Die Klezmermusik hat ihre Ursprünge in Osteuropa. Wie beeinflusst der Krieg in der Ukraine Ihre Musik?

Die Tragödie, die sich in der Ukraine abspielt, betrifft alle. Musik ist die Sprache der Seele. Sie ist dazu da, den Kampf zu überwinden. Es gibt nur eine menschliche Gesellschaft. Sehen Sie: In meinen Konzerten spiele ich oft Gebete, eines davon von einem iranischen Komponisten, er hat das wichtigste muslimische Gebet vertont, vergleichbar mit dem jüdischen Kol Nidre. Und jetzt spielt also ein Jude dieses Gebet in einer christlichen Kirche. Und warum? Musik, die Kunst allgemein, hat die Aufgabe, Menschen zusammenzubringen.
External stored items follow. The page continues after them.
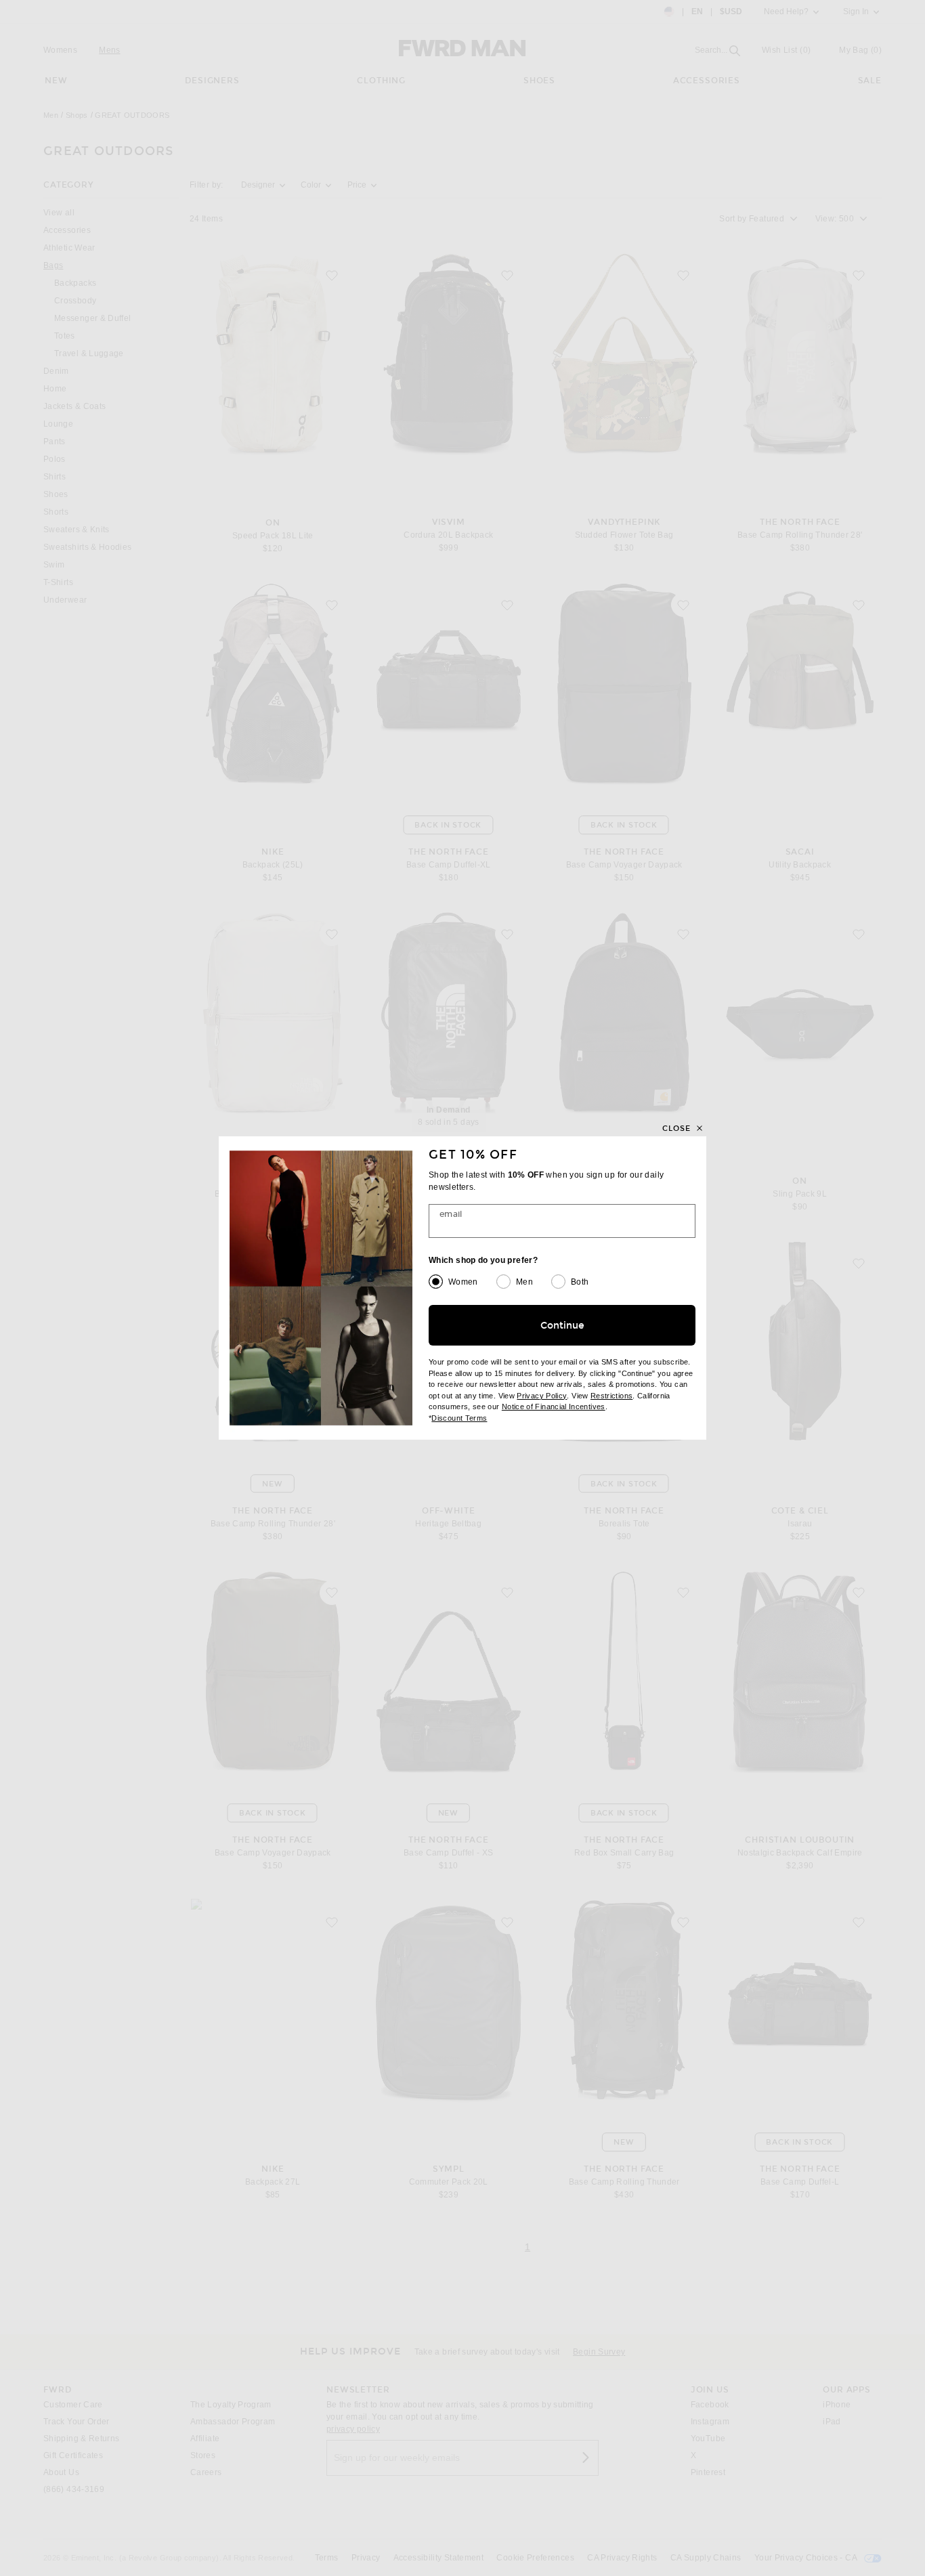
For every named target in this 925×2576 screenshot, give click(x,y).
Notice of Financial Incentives (553, 1406)
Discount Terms (459, 1418)
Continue (562, 1325)
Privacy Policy (542, 1396)
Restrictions (611, 1396)
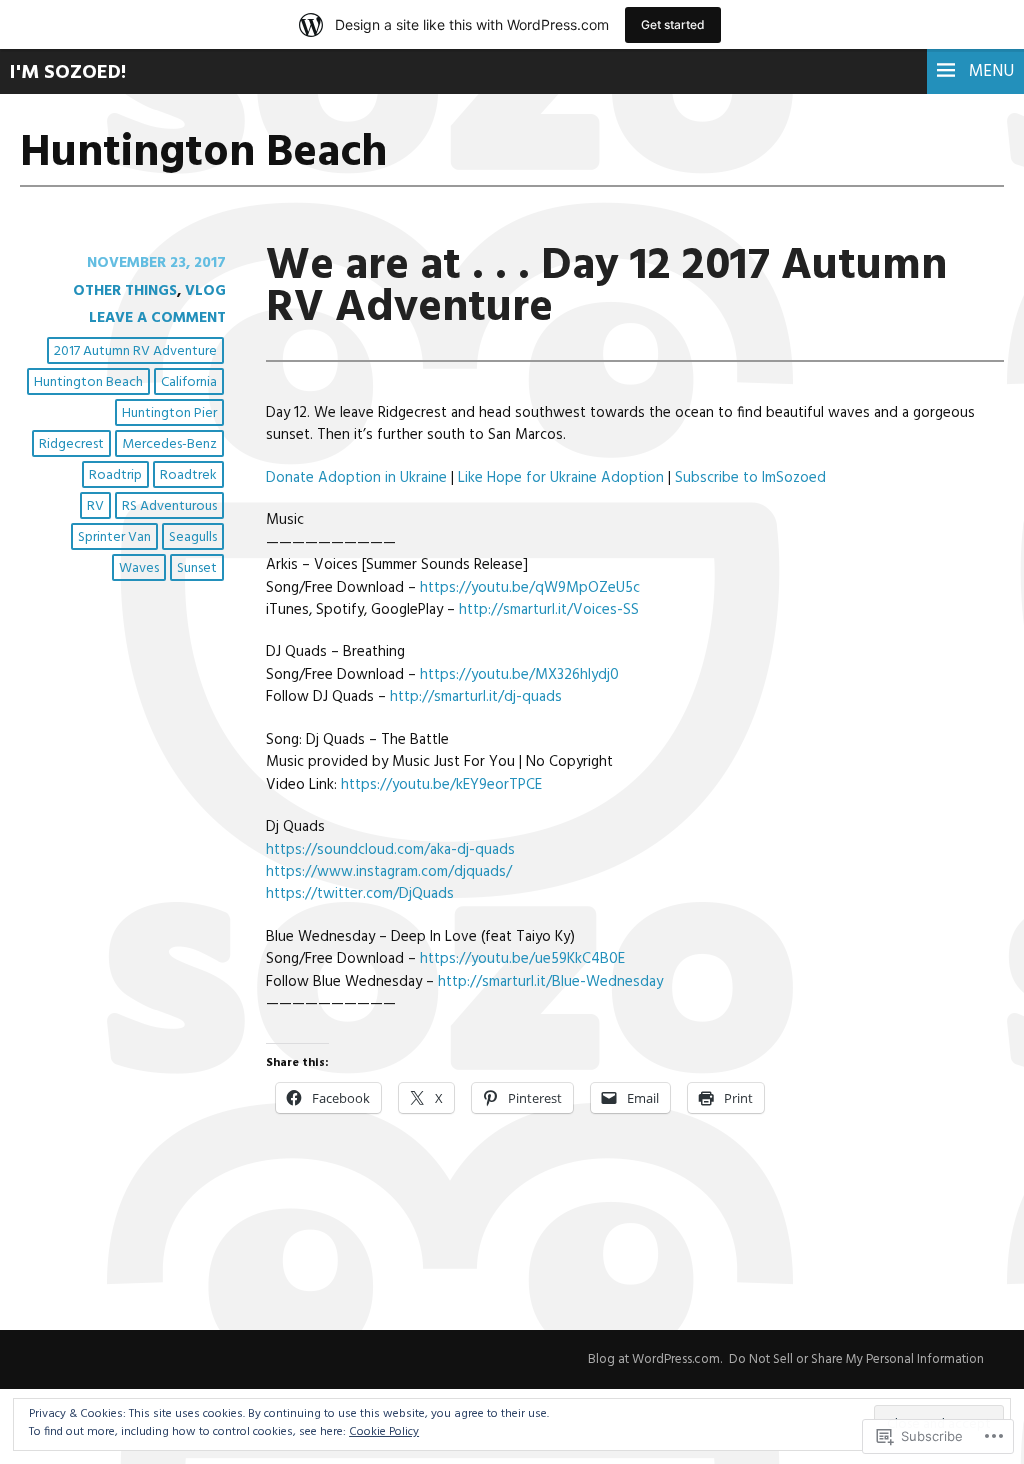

Glauben Sie wirklich, dass Musik Frieden schaffen kann?

Absolut. Ich weiss, wenn jemand ein Konzert von Giora besucht, wird er als anderer Mensch wieder nach Hause gehen, mit seiner Seele ist etwas passiert, bewusst oder unbewusst. Und eine Seele kann die Türen von Millionen öffnen.

Also müssten Sie mal vor Wladimir Putin spielen.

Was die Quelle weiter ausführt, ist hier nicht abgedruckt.